Stored records

-------------------------

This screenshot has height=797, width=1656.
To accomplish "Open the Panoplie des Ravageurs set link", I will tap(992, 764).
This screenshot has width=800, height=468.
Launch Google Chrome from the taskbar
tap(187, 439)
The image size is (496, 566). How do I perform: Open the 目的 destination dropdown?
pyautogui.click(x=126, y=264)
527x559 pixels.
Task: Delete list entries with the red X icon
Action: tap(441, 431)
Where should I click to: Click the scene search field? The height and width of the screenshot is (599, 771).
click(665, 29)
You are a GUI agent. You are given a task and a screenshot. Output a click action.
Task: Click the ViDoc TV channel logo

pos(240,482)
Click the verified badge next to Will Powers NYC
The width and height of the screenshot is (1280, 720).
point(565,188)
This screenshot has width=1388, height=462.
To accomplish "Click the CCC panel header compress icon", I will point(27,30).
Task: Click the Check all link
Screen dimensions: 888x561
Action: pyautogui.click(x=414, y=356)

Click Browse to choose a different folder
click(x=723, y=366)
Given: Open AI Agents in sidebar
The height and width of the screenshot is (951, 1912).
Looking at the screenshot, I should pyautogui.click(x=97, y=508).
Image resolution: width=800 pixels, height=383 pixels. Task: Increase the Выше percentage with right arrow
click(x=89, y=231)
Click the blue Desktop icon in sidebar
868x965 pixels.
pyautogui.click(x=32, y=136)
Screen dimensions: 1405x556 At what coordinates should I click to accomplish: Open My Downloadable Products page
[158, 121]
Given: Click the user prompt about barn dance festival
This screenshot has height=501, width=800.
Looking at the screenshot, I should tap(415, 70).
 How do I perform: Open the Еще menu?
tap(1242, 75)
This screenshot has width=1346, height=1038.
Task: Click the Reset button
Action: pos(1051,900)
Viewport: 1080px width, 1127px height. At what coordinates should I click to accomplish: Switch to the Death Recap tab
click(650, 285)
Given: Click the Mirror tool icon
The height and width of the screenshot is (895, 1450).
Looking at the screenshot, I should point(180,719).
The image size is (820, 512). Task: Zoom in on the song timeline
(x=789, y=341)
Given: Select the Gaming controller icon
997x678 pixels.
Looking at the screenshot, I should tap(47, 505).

-------------------------

Word for word, quote all of the data above.

**RESPONSE BOX**
This screenshot has height=797, width=1656.
To accomplish "Open the Panoplie des Ravageurs set link", I will tap(992, 764).
This screenshot has width=800, height=468.
Launch Google Chrome from the taskbar
tap(187, 439)
The image size is (496, 566). How do I perform: Open the 目的 destination dropdown?
pyautogui.click(x=126, y=264)
527x559 pixels.
Task: Delete list entries with the red X icon
Action: tap(441, 431)
Where should I click to: Click the scene search field? The height and width of the screenshot is (599, 771).
click(665, 29)
You are a GUI agent. You are given a task and a screenshot. Output a click action.
Task: Click the ViDoc TV channel logo

pos(240,482)
Click the verified badge next to Will Powers NYC
The width and height of the screenshot is (1280, 720).
point(565,188)
This screenshot has width=1388, height=462.
To accomplish "Click the CCC panel header compress icon", I will point(27,30).
Task: Click the Check all link
Screen dimensions: 888x561
Action: pyautogui.click(x=414, y=356)

Click Browse to choose a different folder
click(x=723, y=366)
Given: Open AI Agents in sidebar
The height and width of the screenshot is (951, 1912).
Looking at the screenshot, I should pyautogui.click(x=97, y=508).
Image resolution: width=800 pixels, height=383 pixels. Task: Increase the Выше percentage with right arrow
click(x=89, y=231)
Click the blue Desktop icon in sidebar
868x965 pixels.
pyautogui.click(x=32, y=136)
Screen dimensions: 1405x556 At what coordinates should I click to accomplish: Open My Downloadable Products page
[158, 121]
Given: Click the user prompt about barn dance festival
This screenshot has height=501, width=800.
Looking at the screenshot, I should tap(415, 70).
 How do I perform: Open the Еще menu?
tap(1242, 75)
This screenshot has width=1346, height=1038.
Task: Click the Reset button
Action: pos(1051,900)
Viewport: 1080px width, 1127px height. At what coordinates should I click to accomplish: Switch to the Death Recap tab
click(650, 285)
Given: Click the Mirror tool icon
The height and width of the screenshot is (895, 1450).
Looking at the screenshot, I should point(180,719).
The image size is (820, 512). Task: Zoom in on the song timeline
(x=789, y=341)
Given: Select the Gaming controller icon
997x678 pixels.
Looking at the screenshot, I should tap(47, 505).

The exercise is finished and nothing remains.